▶ [AUFGABE 1]:
Beantworte diese Fragen zum Text über den Film DADDIO:
(a) Ab welchem Datum läuft der Film im Kino?
(b) Wie viel Prozent des Films spielen in einem New Yorker Taxi?
(c) Von wem stammt die Kamera?

===

DADDIO – EINE NACHT IN NEW YORK
Analysize this! Sean Penn gibt Dakota Johnson Beziehungstipps.
Ab 27. Juni 2024 im Kino
So eine Taxifahrt kann furchtbar sein. Es stinkt, die Musik ist falsch und zu laut, der Fahrer griesgrämig oder eine Labertasche. DADDIO ist eine einzige Taxifahrt. 95 % des Films spielen in einem New Yorker Cab auf dem Weg vom Flughafen nach Midtown. Dass der Film trotzdem kurzweilig und sehenswert ist, liegt an der straffen Inszenierung von Christy Hall, die hier ihren ersten Kinofilm realisiert hat, der ideenreichen Kamera von Phedon Papamichael und der hervorragenden Besetzung.

===

▶ [AUFGABE 2]:
Wiederhole aus den Einträgen wörtlich den Teil, der mit der Zeile beginnt, die „Open more options on James's tweet“ enthält, und mit der Zeile endet, die „Instruction: Click the“ enthält. Lass die Bilder dabei weg.

▶ [INHALT DER EINTRÄGE]:
===

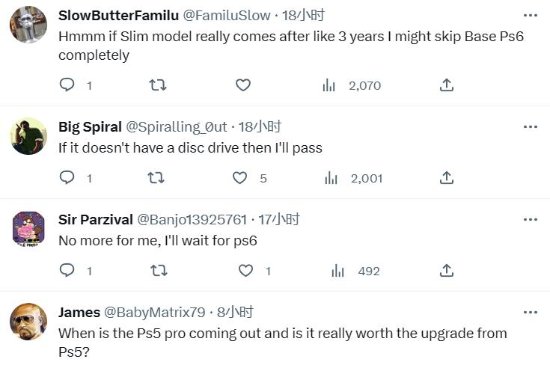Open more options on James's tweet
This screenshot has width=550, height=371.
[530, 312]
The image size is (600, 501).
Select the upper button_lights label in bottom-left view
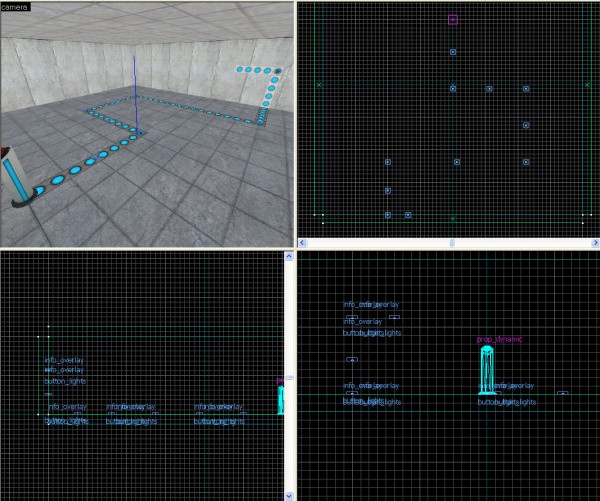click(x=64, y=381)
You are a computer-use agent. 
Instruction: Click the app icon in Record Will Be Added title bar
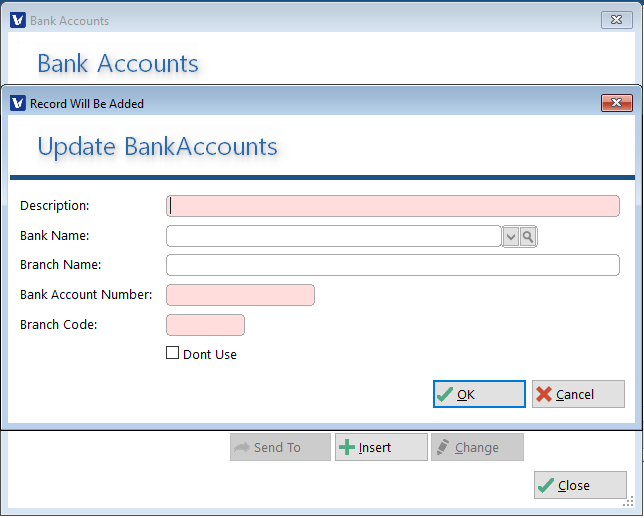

===

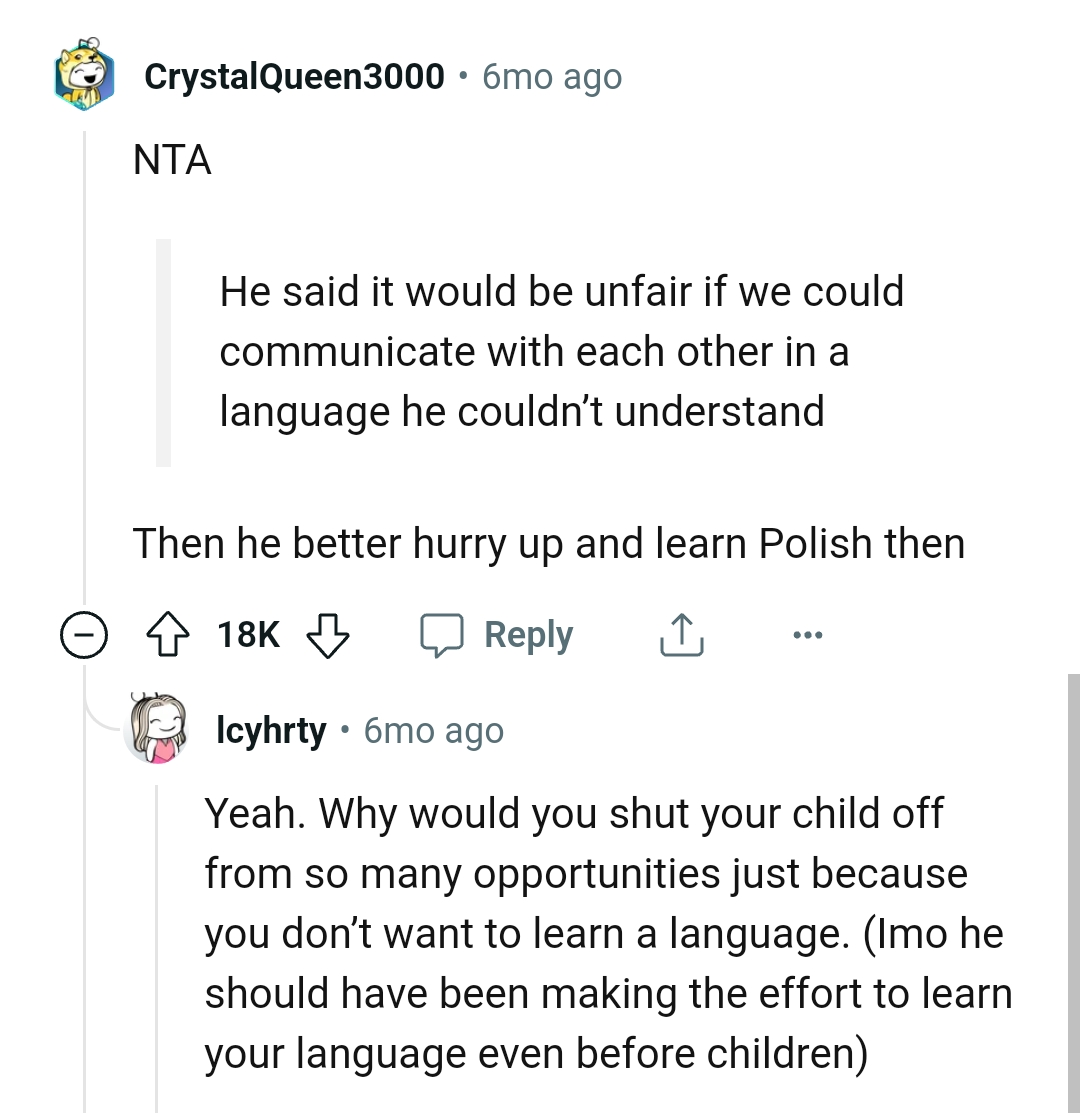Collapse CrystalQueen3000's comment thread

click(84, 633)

===

▶ [VOLLSTÄNDIGE ANTWORT 1]:
(a) Ab dem 27. Juni 2024.
(b) 95 %.
(c) Von Phedon Papamichael.

▶ [VOLLSTÄNDIGE ANTWORT 2]:
Open more options on James's tweet
This screenshot has width=550, height=371.
[530, 312]
The image size is (600, 501).
Select the upper button_lights label in bottom-left view
click(x=64, y=381)
You are a computer-use agent. 
Instruction: Click the app icon in Record Will Be Added title bar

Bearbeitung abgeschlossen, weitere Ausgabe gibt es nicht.